Un viento negro sopla en la noche mientras la lluvia arrecia y el relámpago pálido camina aterrado entre truenos. El camino desaparece de los pies. Una luz lejana brilla tenue. Exhalas vaho. Sientes tus manos rígidas. La capa de tela gruesa no te aleja de la intemperie. Sientes desnudo tu cuerpo en la inmensidad de la tormenta. Con tus nudillos de cristal golpeas la puerta de madera de una casa desconocida donde has visto el brillo de luz. Es una vela. Ahora lo sabes. Oyes el eco reverberar en la estancia. Golpeas de nuevo. Como el trueno ves los relámpagos sin poderlos atrapar, son difusos, raudos, y al nacer ya han muerto de antemano, son un instante en la oscuridad.
La puerta te abre a la calidez de la estancia. Tu cara se sofoca. Una mujer mayor se apoya en el quicio de la puerta reventada por el sueño. Tu frío muere. Con su cara de letargo te interroga. Hablas de la tormenta, del frío que traspasa tus ropas, de cómo el camino se perdió en la noche, del no saber dónde estás ni cómo has llegado hasta la casa, o de si es páramo, bosque o desolación donde te encuentras.
La mujer es una anciana. Te ayuda a entrar. Le das la capa aterida. Te acomodas en una mesa preparada eternamente para comer. Tomates, cabezas de ajo, aceite, un cuchillo, dos tenedores la adornan. Sólo falta un plato caliente te dices. La mujer lo trae humeante. Miras su cara de preocupación. Es una noche extraña comenta. Te habla del filo de la navaja, de cómo la esperanza se quiebra, y cómo lo bello se vuelve en trastorno. Escuchas un bebé llorar. No, no ha empezado ahora a llorar. Sus lágrimas son huecas. El tiempo está esparcido en su garganta ronca. Lo escuchas y te preguntas cómo no lo habías oído antes. Cosa del frío te dices.
Mientras el humo del plato caliente sacude tu paladar de cueva la mujer mayor ha ido hacia la estancia de donde provienen los lloros. Regresa con el bebé en brazos. No está más tranquilo, sigue llorando. Es hambre, te dice la mujer. El bebé no tiene ni tres horas. Es hijo de la tormenta y la noche. Huérfano, te dice la mujer, nada más nacer. Su madre yace en el cuarto. Un derrame al dar a luz lo ha barruntado todo de sangre. La vida le ha huido. No se ha podido hacer nada. La mujer acerca un trapo blanco mojado de agua y azúcar a los labios del recién nacido. El bebé lo rechaza.

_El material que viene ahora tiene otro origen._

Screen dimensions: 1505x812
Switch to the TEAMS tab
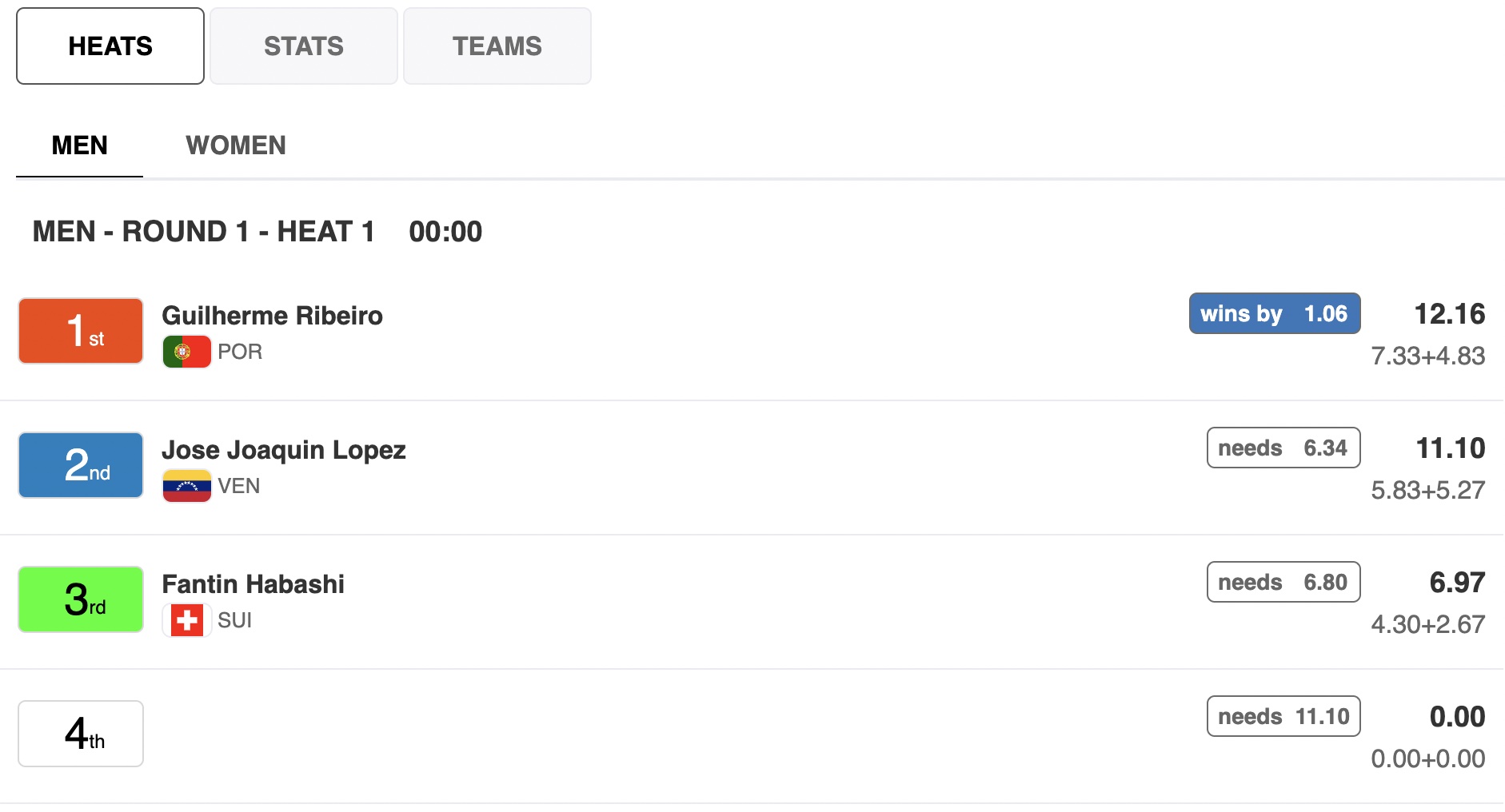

La mujer te mira triste. Dio a luz con mi ayuda y la de los vecinos. Tras el desenlace hemos intentado que el bebé mame de la madre. No ha querido. En cierta forma lo sabe y llora su pena mezclada con la sensación de hambre que no entiende y que le destroza las entrañas.
La mujer te pregunta quién eres. Vas a dar dos respuestas. No sabes nada más. Ni de ti, ni de tu pasado. Te llamas Naéter. Buscas a tu hija perdida. Lo demás es un velo cruzado en el recuerdo. La anciana te pregunta si tienes leche. Levantas la vista. Sí, le respondes. Recuerdas a tu hija: con su cintura estrecha, sus ojos de agua, su pelo de sal y una sonrisa sin olvido. Sí, algo más recuerdas. Aunque no lo vas a compartir. Te levantas. Vas hacia la mujer. Dulce, coges al bebé y lo posas en tu regazo. Te vuelves a sentar. Muestras tu blanco pecho. Sólo una condición impones a la mujer mayor. Estás fatigada. Cuidarás al bebé el tiempo que tardes en reponerte. Durante tu estancia nada ni nadie debe molestarte. La mujer accede. Acercas el bebé. Le amamantas. Se alimenta con fruición. Acallas sus lloros. Cierra los ojos. El calor le inunda. Vivirás en la planta baja de la casa de la madre. Está cerca. Arriba vive un niño que nunca sale de casa. Prefiere no hablarte más de él. Insiste en que nadie te molestará mientras cuidas al bebé. Con el alba regresan los vecinos. Cogen el ataúd en sus brazos. Lo sacan de la casa. Lo cargan sobre sus hombros. En la puerta, con el bebé abrigado, miras partir a la pequeña comitiva. Tras una noche de lluvia los colores húmedos son más intensos. El ataúd y los vecinos son una sombra negra recortada contra el horizonte. El bebé duerme en tu regazo. Sueña sueños. Lo abrazas con fuerza contra tu pecho. Cierras los ojos. Sueñas sueño. Tu hija perdida: con su cintura estrecha, sus ojos de agua, su pelo de sal y una sonrisa sin olvido.